= Bai Yushuang =

Chinese opera singer and actress

Li Guizhen (, p Lǐ Guìzhēn; 1907–1942), better known by her stage name Bai Yushuang (白玉霜, p Bái Yùshuāng, lit "White Jade Frost"), was a Chinese Ping Opera singer and actress. She was one of "The Four Famous Dans" (四大名旦, Sì Dàmíng Dàn) and remains known as the "Queen of Pingju" (t 評劇皇后, s 评剧皇后, Píngjù Huánghòu). (Note: Literally "empress" but usually rendered as "queen" in English translation.)

==Life==
Li Guizhen was born in Guye, Luan County, Hebei. As a child, she was sold to the wandering entertainer Li Jingchun and his wife Mrs Bian, who renamed her Li Huimin (李慧敏, Lǐ Huìmǐn). Her status within the family was reduced when Mrs Bian gave birth to a son, Li Guozhang. She was then forced to earn money on the street by singing stories accompanied by a small drum or other instrument. At fourteen, she began learning pingju from Dong Faliang, taking supporting roles under the stage name "Bai Yushuang". She became celebrated in Beiping (now Beijing) and Tianjin for her extreme range, from very high notes to lower than lowest note of the erhu. Upon Li Jingchun's death, his widow Mrs Bian purchased more girls from poor families. The 4-year-old Xiaodezi was renamed Fuzi and instructed to refer to Li Guizhen as her mother.
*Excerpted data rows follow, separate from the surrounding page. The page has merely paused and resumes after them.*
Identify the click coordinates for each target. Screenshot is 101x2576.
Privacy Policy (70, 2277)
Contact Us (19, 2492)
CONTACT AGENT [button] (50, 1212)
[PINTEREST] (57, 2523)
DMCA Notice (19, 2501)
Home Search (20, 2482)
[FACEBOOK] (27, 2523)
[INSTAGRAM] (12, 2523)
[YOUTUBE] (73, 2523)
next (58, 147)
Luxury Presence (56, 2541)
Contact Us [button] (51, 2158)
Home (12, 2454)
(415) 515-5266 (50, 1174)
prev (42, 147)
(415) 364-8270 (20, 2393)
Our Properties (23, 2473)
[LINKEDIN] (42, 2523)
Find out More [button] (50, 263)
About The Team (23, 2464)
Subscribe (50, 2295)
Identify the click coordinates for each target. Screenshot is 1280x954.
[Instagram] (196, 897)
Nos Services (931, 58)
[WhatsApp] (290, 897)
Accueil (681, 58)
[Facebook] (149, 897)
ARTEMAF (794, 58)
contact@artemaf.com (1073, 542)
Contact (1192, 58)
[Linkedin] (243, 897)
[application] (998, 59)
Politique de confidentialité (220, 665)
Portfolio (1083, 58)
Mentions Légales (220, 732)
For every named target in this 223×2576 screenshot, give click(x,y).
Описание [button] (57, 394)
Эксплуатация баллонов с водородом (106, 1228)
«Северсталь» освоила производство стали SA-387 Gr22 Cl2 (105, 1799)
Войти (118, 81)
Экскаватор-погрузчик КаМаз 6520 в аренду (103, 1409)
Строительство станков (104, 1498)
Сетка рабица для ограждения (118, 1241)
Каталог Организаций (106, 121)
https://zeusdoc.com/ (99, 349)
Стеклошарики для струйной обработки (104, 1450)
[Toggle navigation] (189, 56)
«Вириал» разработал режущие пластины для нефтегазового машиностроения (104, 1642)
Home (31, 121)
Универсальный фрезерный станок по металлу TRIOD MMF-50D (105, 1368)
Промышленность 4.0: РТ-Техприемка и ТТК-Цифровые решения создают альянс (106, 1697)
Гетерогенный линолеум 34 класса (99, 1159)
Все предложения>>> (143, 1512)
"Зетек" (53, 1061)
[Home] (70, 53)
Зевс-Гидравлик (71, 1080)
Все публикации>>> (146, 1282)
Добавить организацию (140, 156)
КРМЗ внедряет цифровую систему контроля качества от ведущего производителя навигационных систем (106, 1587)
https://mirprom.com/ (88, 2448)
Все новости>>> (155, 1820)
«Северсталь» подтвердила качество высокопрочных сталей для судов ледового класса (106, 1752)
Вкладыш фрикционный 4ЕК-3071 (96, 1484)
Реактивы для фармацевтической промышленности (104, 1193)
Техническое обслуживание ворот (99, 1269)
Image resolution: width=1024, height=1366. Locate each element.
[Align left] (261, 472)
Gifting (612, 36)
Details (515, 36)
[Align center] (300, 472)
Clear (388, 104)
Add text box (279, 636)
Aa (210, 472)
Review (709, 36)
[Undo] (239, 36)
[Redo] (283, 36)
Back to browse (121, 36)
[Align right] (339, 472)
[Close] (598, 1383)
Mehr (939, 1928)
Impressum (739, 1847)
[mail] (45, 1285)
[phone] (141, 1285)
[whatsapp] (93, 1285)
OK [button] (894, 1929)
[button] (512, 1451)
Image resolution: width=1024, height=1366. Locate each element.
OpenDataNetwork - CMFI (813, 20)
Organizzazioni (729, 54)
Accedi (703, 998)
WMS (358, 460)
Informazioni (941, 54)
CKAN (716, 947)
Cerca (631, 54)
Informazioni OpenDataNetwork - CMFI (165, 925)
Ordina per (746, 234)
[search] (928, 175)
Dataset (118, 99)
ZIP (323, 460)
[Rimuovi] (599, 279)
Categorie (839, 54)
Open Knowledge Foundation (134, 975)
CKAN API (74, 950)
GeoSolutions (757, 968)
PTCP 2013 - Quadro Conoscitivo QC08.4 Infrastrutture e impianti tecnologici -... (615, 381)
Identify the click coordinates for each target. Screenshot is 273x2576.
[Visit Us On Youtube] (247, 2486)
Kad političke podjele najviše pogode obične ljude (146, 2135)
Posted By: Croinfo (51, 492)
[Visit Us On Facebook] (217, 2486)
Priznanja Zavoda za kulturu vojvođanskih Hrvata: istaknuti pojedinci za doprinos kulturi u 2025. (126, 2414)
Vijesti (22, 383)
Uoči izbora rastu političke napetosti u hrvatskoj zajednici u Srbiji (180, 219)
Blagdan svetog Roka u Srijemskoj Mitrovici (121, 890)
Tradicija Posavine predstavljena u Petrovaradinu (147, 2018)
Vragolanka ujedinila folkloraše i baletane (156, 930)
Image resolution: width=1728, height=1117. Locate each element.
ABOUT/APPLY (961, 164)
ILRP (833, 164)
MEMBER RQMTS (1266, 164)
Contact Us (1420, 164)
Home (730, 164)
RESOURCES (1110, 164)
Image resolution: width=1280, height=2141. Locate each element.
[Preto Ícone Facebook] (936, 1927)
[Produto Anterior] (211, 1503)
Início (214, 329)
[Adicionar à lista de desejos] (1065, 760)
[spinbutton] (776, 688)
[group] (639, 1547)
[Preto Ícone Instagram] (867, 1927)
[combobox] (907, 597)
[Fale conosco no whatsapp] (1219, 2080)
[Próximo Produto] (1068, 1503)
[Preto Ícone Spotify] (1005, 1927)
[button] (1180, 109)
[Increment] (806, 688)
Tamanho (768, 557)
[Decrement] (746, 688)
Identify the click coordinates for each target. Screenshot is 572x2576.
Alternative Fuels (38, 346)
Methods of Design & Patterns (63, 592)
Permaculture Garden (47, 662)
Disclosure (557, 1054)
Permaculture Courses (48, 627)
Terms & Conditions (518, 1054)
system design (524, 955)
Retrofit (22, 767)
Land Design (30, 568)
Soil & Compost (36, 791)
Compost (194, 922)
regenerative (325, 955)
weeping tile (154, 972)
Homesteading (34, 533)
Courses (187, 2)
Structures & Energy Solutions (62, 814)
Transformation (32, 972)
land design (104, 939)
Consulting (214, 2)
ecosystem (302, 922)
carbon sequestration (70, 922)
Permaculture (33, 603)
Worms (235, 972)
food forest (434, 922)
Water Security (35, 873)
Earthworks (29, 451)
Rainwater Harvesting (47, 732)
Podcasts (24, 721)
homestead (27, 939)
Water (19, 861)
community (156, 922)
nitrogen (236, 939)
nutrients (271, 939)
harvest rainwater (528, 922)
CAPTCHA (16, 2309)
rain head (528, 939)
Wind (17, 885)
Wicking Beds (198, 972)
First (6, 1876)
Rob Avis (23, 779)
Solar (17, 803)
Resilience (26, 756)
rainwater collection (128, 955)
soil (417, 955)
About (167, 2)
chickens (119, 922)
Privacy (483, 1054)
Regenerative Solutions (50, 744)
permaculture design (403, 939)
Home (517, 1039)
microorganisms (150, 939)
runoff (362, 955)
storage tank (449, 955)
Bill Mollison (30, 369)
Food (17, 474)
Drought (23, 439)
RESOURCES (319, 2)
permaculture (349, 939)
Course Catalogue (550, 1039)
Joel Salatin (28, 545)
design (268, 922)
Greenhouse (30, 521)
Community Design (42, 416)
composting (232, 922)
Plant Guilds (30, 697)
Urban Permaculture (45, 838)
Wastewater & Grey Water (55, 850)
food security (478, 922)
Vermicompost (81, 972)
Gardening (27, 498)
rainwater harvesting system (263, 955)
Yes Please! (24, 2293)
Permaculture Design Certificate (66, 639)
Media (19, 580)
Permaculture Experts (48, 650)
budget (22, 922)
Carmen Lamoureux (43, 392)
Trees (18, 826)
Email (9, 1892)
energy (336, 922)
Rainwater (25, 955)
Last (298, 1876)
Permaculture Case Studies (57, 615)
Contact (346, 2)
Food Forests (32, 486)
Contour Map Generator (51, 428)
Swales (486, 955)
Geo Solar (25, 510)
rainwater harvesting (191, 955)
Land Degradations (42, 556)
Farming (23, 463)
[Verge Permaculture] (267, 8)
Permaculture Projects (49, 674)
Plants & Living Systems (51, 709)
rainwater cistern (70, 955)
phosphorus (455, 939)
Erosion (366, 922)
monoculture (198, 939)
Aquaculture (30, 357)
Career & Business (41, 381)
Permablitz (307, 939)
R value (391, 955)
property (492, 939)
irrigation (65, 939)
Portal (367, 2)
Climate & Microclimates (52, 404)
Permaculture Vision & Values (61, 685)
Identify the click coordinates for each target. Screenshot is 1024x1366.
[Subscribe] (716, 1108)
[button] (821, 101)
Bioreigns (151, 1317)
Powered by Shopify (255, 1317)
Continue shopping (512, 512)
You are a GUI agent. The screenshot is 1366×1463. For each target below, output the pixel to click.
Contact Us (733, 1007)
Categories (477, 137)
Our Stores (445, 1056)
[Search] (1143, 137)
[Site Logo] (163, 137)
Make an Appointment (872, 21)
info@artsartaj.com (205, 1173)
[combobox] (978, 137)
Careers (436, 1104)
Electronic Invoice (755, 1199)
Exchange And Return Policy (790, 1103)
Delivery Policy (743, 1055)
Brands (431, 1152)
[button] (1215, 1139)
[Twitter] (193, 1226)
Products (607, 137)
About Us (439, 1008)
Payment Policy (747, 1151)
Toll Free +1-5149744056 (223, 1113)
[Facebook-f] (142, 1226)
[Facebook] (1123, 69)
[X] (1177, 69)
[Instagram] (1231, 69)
Bai Yushuang began to perform lead roles for the Yushun Opera Troupe. This company was owned by Mrs Bian, managed by her brother, and accompanied by her son on the erhu, a situation which led to its being generally known as the Li Troupe (Lijia Ban). Bai Yushuang eventually changed its name to the North China Opera Troupe (t 華北戯社, s 华北戏社, Huáběi Xìshè). She became notorious as a "slutty performer" (淫伶, yínlíng) and "contaminant" following her performance as a fly spirit in the 1933 Catching Flies (t 捉蒼蠅, s 捉苍蝇, Zhuō Cāngying), when her costume consisted of a red dudou and tight white clothes under some long scarves, and was expelled from Beiping by its mayor for performing "obscene lyrics". The Chinese periodical Women's Lives reported icily that "thousands of square miles of Chinese territory have been occupied by the Japanese without any resistance, but if a woman offends public decency, she must be expelled."

Relocating to Shanghai in 1935, Li Guizhen performed pingju alongside Ai Lianjun, Yu Lingzhi, and Zhao Ruquan to large audiences at the Enpaiya Theater and on tour through Suzhou, Wuxi, and Nanjing. The repertoire included Pan Jinlian, Spring in the Jade Hall (玉堂春, Yù Táng Chūn), The Little Matchmaker (t 紅娘, s 红娘, Hóngniáng), Yan Poxi, and The Lioness's Roar (t 河東獅吼, s 河东狮吼, Hédōng Shīhǒu). She was arrested and accused of murder but Mrs Bian was able to extricate her from the charges. Her character was attacked by conservatives but defended by Zhao Jinshen and A Ying in the press and the reformers Tian Han, Hong Shen, and Ouyang Yuqian worked with her to work "anti-feudalist" messages into her historical dramas. She became a movie star following her role in Zhang Shichuan's 1936 Red Begonia (t 海棠紅, s 海棠红, Hǎitáng Hóng) and was considered one of "The Four Famous Dans", alongside Liu Cuixia, Ai Lianjun, and Xi Cailian.

She fell in love with the cymbal player Li Yongqi, but Mrs Bian prevented their marriage to protect the profits she was deriving from her "money tree" (yaoqianshu). The pair eloped to his hometown in Ba County, Hebei, in February 1937. She dressed and lived as a peasant for six months before Mrs Bian ultimately negotiated for her return and the troupe's return to Tianjin and Beiping. Around the time of the Japanese occupation of the city, Bai Yushuang was diagnosed with uterine cancer. She received treatment at Beiping's German hospital and her understudy Fuzi—under the name Little Bai Yushuang (小白玉霜, p Xiao Bái Yùshuāng)—only replaced her once she was too ill to take the stage. In Spring of 1942, Li Guizhen returned to Tianjin to find that her bank accounts and property had been transferred to Mrs Bian's son. She collapsed on stage during a performance of Understanding after Death (t 死後明白, s 死后明白, Sǐ Hòu Míngbai) with Li Yifen in July 1942 and subsequently died.